» **Goal of the exercise**: The expected output is exactly the lines below, starting at the line with "Viewport: 273px width, 194px" and ending at the line with "You are a computer-use", both included; no other line belongs in it.

──────── Data to process ────────

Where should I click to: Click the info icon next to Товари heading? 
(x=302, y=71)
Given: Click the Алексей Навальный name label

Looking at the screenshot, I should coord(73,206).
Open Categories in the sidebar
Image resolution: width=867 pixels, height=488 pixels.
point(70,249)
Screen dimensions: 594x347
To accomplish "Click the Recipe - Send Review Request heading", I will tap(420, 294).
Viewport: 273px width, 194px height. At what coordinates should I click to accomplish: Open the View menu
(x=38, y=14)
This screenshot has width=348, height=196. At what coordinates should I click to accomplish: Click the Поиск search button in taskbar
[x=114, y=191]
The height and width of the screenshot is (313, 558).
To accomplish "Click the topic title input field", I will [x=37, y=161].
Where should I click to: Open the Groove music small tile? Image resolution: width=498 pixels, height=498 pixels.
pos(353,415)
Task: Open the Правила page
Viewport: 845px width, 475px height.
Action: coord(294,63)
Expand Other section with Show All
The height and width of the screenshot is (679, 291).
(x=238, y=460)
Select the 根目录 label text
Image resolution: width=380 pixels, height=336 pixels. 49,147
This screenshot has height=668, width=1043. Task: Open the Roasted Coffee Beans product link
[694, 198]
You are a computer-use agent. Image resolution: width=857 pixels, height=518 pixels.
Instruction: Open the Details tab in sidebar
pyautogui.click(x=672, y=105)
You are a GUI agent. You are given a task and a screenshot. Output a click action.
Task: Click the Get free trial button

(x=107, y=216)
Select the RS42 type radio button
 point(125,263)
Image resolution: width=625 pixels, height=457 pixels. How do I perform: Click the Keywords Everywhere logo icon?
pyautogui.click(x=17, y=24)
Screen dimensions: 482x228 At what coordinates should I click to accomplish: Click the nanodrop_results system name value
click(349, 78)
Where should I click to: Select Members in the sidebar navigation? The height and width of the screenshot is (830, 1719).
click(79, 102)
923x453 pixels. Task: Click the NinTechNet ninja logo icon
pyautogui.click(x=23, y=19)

────────

» **Answer for the task**:
Viewport: 273px width, 194px height. At what coordinates should I click to accomplish: Open the View menu
(x=38, y=14)
This screenshot has width=348, height=196. At what coordinates should I click to accomplish: Click the Поиск search button in taskbar
[x=114, y=191]
The height and width of the screenshot is (313, 558).
To accomplish "Click the topic title input field", I will [x=37, y=161].
Where should I click to: Open the Groove music small tile? Image resolution: width=498 pixels, height=498 pixels.
pos(353,415)
Task: Open the Правила page
Viewport: 845px width, 475px height.
Action: coord(294,63)
Expand Other section with Show All
The height and width of the screenshot is (679, 291).
(x=238, y=460)
Select the 根目录 label text
Image resolution: width=380 pixels, height=336 pixels. 49,147
This screenshot has height=668, width=1043. Task: Open the Roasted Coffee Beans product link
[694, 198]
You are a computer-use agent. Image resolution: width=857 pixels, height=518 pixels.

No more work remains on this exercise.